= TASK PROMPT =
The word to find is "computer". State how many lines below contain it, giving only the number.

= DATA PROVIDED =
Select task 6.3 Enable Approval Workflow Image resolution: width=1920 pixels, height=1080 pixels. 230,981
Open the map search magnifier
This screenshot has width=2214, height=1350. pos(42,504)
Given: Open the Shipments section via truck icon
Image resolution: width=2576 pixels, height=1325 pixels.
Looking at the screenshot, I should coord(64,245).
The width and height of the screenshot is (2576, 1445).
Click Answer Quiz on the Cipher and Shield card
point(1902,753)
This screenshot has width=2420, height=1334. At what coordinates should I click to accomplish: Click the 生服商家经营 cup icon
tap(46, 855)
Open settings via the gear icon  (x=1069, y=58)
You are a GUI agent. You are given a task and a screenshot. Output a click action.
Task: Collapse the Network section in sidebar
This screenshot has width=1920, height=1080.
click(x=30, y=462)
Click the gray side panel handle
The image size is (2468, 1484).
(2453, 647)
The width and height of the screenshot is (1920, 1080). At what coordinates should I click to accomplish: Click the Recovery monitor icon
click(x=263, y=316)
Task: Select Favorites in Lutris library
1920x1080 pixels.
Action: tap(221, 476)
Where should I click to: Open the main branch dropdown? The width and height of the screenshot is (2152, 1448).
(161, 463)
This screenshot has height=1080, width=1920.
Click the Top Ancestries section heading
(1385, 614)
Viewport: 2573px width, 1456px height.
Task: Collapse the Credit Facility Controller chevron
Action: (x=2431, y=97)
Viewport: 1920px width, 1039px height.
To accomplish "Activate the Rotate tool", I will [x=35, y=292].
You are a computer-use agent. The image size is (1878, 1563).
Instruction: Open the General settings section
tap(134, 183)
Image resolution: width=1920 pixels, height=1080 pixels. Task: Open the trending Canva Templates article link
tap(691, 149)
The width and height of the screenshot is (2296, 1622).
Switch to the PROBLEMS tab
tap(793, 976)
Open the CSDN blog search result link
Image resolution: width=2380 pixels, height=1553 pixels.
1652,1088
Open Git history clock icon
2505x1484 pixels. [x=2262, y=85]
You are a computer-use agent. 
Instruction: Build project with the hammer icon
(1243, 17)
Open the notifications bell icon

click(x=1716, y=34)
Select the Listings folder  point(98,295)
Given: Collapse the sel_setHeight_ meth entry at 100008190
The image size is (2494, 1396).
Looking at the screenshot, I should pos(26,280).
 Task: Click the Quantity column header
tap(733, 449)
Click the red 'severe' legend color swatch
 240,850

= RESULT OF THIS EXERCISE =
2